Introduction: Rheological Foam Shield Tunneling Method


  1. Increased fluidity of excavated soil
    In gravel layer, rheological foams work as ball bearings and increase the fluidity of excavated soil.
  2. Reduction of fluctuations in face pressure
    The compressive character of rheological foams can reduce fluctuations in face pressure.
  3. Higher watertightness of excavated soil
    The groundwater in void space between soil particles of excavated soil is replaced by tiny foams, so the excavated soil can have higher watertightness.
  4. Effectiveness in preventing adhesion of excavated soil
    In the case of hard cohesive ground, adhesion of excavated soil on the shield face plate and inside the chamber is prevented.
  5. Easy treatment and disposal of excavated soil
    Excavated soil is restored to the original state when it was in the ground and therefore, transportation and disposal of excavated soil is handled easily.
  6. Improvement of working environment
    As clay or bentonite is not used, the tunnel remains clean and the working environment is improved.
  7. Downsizing of equipment
    Only small equipment is required for creating and injecting foams.
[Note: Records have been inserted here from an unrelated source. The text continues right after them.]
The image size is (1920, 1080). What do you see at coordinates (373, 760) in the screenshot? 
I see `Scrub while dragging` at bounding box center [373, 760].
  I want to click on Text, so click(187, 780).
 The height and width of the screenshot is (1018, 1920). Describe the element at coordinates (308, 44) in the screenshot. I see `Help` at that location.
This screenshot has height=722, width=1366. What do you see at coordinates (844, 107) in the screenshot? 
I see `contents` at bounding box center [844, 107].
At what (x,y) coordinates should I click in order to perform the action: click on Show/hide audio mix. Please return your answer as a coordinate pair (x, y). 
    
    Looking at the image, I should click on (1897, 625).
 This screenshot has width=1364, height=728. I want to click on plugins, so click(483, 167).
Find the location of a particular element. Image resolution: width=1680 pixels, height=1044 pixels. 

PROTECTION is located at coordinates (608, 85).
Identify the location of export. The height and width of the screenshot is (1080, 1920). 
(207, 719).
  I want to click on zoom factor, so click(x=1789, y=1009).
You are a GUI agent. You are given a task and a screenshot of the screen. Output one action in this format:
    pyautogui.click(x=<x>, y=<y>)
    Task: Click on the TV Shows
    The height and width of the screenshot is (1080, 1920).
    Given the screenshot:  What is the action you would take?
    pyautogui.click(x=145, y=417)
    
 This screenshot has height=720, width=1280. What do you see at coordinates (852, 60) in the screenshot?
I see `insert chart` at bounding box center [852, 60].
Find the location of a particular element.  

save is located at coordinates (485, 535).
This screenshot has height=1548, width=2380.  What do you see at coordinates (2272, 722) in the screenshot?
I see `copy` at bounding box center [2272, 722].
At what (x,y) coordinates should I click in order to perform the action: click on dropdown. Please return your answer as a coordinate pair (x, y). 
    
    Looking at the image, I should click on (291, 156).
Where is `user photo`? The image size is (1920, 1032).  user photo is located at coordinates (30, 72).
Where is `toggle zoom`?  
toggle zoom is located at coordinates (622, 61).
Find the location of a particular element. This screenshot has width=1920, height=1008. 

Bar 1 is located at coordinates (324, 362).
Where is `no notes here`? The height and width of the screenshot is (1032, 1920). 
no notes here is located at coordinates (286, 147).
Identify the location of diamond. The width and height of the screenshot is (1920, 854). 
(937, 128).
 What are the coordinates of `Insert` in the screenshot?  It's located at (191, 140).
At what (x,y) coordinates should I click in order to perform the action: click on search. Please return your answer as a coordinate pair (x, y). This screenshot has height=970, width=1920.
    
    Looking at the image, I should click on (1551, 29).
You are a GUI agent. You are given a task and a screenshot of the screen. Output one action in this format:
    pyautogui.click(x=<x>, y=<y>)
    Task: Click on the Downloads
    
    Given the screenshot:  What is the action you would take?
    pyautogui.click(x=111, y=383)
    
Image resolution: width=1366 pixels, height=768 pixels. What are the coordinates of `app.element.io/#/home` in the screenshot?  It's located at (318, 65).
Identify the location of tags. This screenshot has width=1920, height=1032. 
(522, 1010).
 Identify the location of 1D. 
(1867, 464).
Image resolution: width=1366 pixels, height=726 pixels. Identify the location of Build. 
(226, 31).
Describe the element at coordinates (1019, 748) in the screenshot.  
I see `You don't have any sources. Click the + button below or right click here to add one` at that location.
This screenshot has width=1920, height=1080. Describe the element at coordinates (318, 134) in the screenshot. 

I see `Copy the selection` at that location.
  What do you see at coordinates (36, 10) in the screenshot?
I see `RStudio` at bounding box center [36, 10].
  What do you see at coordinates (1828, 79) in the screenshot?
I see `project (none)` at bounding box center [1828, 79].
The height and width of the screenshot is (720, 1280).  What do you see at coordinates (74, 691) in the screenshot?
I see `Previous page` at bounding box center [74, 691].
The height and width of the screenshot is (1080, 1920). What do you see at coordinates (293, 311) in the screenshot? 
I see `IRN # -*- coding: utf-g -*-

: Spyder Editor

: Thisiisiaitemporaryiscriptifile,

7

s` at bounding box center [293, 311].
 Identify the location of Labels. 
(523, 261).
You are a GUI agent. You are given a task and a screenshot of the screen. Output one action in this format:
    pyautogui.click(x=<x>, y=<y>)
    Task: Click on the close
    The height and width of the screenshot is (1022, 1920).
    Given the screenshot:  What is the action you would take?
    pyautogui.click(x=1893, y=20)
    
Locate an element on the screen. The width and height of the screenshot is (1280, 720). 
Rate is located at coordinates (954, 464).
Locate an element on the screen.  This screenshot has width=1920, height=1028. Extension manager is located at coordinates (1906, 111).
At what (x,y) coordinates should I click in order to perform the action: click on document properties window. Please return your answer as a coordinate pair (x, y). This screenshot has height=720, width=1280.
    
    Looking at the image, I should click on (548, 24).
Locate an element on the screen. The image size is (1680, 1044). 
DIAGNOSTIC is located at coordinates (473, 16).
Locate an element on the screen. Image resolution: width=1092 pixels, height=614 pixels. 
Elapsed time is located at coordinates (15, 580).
Principle of Rheological Foam Shield Tunneling Method

Mechanism of tunnel driving

Using the Rheological Foam Shield Tunneling Method, the tunnel is excavated while injecting foam into the face and the chamber. Foams are generated with a special foaming agent. Injected tiny foams with properties similar to those of shaving cream can improve the fluidity and the watertightness of excavated soil. Foams can also prevent the soil from sticking inside of the chamber. This enables smooth tunnel driving while keeping face stability. In addition, removed soil with foams can be defoamed and put back the state before foam injection. Therefore, transportation and disposal of excavated soil is handled easily, making it a highly economical method.